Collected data
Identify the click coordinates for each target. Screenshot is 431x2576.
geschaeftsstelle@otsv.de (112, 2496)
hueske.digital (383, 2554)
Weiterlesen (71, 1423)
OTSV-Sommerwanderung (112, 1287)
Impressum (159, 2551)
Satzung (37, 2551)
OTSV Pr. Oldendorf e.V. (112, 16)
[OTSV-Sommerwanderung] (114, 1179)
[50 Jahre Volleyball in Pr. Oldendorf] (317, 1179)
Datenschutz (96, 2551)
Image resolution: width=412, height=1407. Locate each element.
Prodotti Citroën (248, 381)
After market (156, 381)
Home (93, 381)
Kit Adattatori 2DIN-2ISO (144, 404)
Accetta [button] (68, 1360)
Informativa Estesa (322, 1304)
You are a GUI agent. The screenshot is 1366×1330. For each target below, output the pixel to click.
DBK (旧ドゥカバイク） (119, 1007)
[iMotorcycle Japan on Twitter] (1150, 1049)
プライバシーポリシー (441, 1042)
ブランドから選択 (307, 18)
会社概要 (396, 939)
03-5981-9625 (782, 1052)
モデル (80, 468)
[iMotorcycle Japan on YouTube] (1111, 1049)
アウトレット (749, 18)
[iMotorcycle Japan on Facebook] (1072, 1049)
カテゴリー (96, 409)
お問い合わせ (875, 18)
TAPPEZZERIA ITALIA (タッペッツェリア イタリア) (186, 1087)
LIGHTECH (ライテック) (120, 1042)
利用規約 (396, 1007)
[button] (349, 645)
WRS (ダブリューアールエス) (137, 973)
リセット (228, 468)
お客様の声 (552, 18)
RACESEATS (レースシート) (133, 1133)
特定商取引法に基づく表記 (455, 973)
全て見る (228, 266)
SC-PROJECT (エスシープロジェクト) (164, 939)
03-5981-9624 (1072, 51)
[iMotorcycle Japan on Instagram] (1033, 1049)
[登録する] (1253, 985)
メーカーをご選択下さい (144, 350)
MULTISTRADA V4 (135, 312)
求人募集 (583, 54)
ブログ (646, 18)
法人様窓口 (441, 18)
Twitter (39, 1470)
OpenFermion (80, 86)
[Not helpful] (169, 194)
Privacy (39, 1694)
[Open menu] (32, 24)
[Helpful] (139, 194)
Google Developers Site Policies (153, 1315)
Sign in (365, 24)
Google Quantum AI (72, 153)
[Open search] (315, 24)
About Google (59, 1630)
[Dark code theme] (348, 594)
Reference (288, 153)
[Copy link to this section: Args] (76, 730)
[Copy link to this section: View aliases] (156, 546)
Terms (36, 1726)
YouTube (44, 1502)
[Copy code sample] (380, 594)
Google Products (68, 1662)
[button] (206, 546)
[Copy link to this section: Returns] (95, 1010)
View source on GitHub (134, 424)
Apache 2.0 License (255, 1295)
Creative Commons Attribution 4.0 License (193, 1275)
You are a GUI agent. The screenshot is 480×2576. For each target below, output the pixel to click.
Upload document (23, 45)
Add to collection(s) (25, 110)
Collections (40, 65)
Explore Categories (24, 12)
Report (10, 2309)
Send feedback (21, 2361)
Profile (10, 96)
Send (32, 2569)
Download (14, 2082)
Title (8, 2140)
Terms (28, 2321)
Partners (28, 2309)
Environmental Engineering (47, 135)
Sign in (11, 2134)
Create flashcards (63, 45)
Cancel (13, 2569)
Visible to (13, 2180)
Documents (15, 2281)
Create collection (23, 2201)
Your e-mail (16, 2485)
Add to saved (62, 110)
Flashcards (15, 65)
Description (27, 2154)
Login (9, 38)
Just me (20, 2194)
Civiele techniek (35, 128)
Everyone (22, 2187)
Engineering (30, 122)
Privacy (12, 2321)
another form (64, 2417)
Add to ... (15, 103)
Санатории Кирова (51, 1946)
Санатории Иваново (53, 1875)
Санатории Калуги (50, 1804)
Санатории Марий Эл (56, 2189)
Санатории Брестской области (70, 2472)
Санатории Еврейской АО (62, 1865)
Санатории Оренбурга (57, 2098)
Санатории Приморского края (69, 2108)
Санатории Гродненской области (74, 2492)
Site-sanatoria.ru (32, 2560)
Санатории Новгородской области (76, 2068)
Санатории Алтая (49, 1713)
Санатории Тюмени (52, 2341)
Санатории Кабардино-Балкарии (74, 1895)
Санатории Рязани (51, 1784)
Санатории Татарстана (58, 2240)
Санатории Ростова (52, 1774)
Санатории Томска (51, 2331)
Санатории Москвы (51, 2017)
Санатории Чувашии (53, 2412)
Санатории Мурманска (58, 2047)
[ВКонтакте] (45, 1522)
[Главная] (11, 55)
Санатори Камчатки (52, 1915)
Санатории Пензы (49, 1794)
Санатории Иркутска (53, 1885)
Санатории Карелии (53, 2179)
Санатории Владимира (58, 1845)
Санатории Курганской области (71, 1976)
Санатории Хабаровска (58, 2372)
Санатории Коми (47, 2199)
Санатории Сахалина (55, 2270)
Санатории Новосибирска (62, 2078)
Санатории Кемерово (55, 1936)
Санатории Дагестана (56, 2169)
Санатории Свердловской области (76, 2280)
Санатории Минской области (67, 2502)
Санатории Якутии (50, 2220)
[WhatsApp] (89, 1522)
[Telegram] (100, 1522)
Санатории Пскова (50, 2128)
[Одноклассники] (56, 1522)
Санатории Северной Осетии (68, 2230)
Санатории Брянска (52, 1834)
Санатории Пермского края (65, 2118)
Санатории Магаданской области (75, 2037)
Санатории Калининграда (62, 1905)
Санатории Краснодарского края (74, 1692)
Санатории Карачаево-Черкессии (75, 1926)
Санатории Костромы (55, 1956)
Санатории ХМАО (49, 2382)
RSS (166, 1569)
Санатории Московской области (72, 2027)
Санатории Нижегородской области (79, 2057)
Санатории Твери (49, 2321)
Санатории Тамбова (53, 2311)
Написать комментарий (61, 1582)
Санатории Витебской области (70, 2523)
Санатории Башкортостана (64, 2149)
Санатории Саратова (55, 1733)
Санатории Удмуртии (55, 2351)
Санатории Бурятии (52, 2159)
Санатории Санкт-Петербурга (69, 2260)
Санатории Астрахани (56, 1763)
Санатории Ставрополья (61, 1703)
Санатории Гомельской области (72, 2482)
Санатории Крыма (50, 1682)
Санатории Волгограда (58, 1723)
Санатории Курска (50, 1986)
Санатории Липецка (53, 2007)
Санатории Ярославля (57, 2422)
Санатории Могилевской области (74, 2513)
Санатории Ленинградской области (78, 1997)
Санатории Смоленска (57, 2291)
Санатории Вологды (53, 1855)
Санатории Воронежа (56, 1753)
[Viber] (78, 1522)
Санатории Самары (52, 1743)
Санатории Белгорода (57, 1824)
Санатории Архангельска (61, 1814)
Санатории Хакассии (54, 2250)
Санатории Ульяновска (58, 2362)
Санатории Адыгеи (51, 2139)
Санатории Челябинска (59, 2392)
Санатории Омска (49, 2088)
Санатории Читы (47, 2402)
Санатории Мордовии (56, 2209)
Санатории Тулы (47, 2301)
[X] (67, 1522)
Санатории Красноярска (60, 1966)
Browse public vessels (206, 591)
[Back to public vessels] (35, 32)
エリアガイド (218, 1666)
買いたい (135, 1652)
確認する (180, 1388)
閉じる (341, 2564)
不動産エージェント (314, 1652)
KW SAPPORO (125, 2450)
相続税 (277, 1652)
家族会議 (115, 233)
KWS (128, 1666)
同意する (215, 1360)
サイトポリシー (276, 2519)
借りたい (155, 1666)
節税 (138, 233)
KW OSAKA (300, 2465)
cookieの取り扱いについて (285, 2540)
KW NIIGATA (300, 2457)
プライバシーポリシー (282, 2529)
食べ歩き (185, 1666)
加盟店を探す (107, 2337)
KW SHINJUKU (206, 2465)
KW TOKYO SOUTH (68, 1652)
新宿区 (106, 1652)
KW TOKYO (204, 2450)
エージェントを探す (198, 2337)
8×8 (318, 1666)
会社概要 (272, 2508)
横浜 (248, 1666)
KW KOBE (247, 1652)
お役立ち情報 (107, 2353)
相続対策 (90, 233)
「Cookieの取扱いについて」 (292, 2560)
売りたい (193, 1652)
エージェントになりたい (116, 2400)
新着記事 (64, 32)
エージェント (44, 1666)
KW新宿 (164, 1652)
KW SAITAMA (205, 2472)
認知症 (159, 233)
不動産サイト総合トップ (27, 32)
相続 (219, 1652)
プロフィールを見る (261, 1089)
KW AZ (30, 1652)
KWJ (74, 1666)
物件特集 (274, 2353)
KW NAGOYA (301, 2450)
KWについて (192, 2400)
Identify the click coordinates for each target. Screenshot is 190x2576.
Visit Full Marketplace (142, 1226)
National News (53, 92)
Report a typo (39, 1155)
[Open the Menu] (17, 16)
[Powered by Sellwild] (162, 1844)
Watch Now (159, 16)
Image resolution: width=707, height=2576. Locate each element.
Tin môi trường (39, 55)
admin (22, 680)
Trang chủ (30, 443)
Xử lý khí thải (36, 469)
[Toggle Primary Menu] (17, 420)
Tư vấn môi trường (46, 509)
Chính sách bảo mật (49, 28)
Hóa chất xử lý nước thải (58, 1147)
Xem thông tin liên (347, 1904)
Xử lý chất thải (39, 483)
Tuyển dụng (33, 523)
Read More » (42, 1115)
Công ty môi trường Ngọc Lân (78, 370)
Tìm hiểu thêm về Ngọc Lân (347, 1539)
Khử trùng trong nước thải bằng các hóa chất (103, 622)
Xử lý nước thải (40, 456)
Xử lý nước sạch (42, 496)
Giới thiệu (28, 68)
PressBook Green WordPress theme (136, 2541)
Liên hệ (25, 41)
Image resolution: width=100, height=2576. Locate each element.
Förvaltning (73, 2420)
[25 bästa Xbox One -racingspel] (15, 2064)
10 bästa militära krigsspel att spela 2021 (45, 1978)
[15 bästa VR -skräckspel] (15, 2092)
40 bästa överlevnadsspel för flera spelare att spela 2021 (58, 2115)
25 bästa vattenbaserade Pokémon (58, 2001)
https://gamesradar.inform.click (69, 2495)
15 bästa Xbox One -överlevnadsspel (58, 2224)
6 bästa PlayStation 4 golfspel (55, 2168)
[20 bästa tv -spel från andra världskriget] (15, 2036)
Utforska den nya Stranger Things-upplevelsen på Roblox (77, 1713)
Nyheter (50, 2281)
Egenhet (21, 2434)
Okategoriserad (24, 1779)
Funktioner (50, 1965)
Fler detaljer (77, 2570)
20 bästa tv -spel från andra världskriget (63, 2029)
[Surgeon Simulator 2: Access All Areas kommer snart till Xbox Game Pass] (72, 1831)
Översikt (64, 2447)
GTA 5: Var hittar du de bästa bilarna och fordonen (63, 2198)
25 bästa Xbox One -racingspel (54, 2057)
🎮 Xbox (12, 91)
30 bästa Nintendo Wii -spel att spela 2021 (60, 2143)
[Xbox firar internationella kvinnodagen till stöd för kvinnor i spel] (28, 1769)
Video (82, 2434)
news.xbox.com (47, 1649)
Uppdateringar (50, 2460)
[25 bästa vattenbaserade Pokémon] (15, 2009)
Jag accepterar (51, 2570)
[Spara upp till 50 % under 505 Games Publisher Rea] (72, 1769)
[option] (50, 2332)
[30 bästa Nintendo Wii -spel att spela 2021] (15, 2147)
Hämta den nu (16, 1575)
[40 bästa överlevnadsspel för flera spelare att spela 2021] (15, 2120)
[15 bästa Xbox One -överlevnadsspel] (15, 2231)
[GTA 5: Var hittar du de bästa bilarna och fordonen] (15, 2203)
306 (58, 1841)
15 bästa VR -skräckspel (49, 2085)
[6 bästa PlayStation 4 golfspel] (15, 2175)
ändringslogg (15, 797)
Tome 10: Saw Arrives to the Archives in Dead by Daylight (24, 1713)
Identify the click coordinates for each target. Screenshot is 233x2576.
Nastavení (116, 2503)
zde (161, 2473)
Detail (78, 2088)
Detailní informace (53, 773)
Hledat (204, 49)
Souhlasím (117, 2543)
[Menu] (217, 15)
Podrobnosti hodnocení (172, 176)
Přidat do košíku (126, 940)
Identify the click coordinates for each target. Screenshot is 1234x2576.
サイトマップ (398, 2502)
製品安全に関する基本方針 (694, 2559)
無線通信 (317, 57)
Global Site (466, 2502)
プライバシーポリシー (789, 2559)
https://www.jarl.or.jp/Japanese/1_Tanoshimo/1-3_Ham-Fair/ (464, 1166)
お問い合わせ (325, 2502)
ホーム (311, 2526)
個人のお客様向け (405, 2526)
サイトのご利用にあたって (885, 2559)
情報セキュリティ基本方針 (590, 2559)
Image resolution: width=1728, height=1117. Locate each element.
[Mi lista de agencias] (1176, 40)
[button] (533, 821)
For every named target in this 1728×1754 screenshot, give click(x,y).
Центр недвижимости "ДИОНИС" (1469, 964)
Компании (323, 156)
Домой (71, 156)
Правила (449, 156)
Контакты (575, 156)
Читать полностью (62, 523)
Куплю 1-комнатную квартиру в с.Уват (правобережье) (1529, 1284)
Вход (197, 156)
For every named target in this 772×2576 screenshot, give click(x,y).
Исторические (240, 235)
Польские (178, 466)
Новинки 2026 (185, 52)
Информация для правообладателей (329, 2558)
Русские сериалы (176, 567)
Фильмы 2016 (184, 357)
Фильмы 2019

— Assigned task —
The required output is the stretch of entries above from the line containing "Global Site (466, 2502)" through the line containing "Новинки 2026 (185, 52)", reproduced exactly.

— Reply —
Global Site (466, 2502)
プライバシーポリシー (789, 2559)
https://www.jarl.or.jp/Japanese/1_Tanoshimo/1-3_Ham-Fair/ (464, 1166)
お問い合わせ (325, 2502)
ホーム (311, 2526)
個人のお客様向け (405, 2526)
サイトのご利用にあたって (885, 2559)
情報セキュリティ基本方針 (590, 2559)
Image resolution: width=1728, height=1117. Locate each element.
[Mi lista de agencias] (1176, 40)
[button] (533, 821)
For every named target in this 1728×1754 screenshot, give click(x,y).
Центр недвижимости "ДИОНИС" (1469, 964)
Компании (323, 156)
Домой (71, 156)
Правила (449, 156)
Контакты (575, 156)
Читать полностью (62, 523)
Куплю 1-комнатную квартиру в с.Уват (правобережье) (1529, 1284)
Вход (197, 156)
For every named target in this 772×2576 screenshot, give click(x,y).
Исторические (240, 235)
Польские (178, 466)
Новинки 2026 (185, 52)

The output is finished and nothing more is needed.